Boycotts- nationalism and the Olympics

GEORGE ORWELL wrote sport “is war minus the shooting”. The tension that exists between states gets expressed in and around sporting events and the Olympics are often a site of bitter wrangling between rivals.

It is in this context that we need to understand recent calls for Western politicians like Gordon Brown and Hillary Clinton to boycott the opening ceremony of the Beijing Olympics. They are vile hypocrites. While condemning China’s crimes in Tibet, Brown remains a leading figure in the brutal occupation in Iraq that has killed over one million people. Clinton has recently declared she’s prepared to “obliterate Iran”.

These politicians care nothing for ordinary Tibetans. They are giving voice to growing anxiety amongst the ruling class in their countries that China’s economic rise is a threat to their positions in the world economy.
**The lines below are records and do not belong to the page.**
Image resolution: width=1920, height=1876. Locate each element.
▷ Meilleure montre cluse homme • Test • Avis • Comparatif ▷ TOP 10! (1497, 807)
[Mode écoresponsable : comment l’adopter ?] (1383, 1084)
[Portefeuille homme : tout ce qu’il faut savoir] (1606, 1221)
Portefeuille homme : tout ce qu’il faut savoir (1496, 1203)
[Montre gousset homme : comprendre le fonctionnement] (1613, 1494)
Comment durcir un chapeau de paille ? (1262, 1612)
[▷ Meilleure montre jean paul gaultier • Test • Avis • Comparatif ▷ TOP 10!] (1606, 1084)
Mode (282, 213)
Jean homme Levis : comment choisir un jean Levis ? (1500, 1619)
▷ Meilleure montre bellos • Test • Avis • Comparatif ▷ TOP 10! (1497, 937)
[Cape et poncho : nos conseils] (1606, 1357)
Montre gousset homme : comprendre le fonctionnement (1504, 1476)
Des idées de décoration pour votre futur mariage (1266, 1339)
Similarly, Kevin Rudd’s public rebuke of Beijing’s abuses in Tibet was a carefully stage-managed affair. It was part of deliberate strategy to put some political distance between his government and Beijing and reassure key trading partners like Tokyo that old loyalties will not be forgotten.

The sermonising from Western governments reminds us of the way the US suddenly became a champion of Afghani self-determination after the Soviet invasion and called for a boycott of the 1980 Moscow games.

Five years after a military defeat in South East Asia that cost four million lives and reeling from the impact of the 1979 Iranian revolution, the US led a boycott of 65 nations in desperate bid to reclaim lost ideological ground in the Cold War.

The Olympic games have always been about nation building. When Empires and powerful nation states were establishing themselves, organised sport-the Olympics being the ultimate form-played an important role in giving people within particular borders a sense of who they were. Often the new identity was created elsewhere by another social class or another ethnic group. Cricket and the British Empire went hand in hand. Baseball became the national sport in Puerto Rico and Cuba as the US flexed its imperialist muscle in Central America. In 1936 Hitler used the Olympics to celebrate his racist and endlessly violent regime. And it was during these Olympics that the torch relay made its first appearance. The Nazis selected 3000 “pure” Aryan runners to relay the torch from Athens to Berlin.

Over the last 30 years the Olympics has taken on another powerful dimension by evolving into a huge franchise. The Sydney Olympics attracted US$492 million in corporate sponsorship. It is estimated that sponsorship for the Beijing Olympics will amount to US$1 billion. BHP has been granted the title of Official Diversified Minerals and Metals Sponsor.

Fair play, humility, camaraderie, equality are supposedly Olympic values but these are rarely present before or after the firing of the starter’s gun. The Olympics allow politicians to strut the world stage and pretend no one is suffering in their regime. Homes are demolished to make way for hideous stadiums and lives are lost building them.

Prior to the Olympics in Mexico the government shot dead hundreds of protesting students. The LA games took place against the backdrop of state executions. While competitors ran around the track in Sydney many indigenous people battled against third world conditions in one of the most prosperous nations on earth.


But because they bring together thousands of people, the Olympics can also become the site of important moments of protest. Two black athletes raising gloved hands in 1968 to show their support for black uprisings in US cities was truly special. During the Sydney games, Aboriginal Rights activists erected a tent embassy in the city and gained international media attention and built momentum for their ongoing struggle for justice.

In the past few months, in total contrast to the profit driven objectives of Western leaders, thousands of people around the world have demonstrated against the torch relay in solidarity with the independence movement in Tibet, including major rallies in London, Athens, Paris, Tokyo, Jakarta, Seoul and Canberra. Since the Chinese invasion of 1953, Tibetans have suffered exclusion from the Han-Chinese dominated economy, brutality at the hands of the military and watched the destruction of the local environment.

We need to strengthen this struggle from below, drawing links between the repression in Tibet and the brutality of our own leaders to burst the Olympic bubble.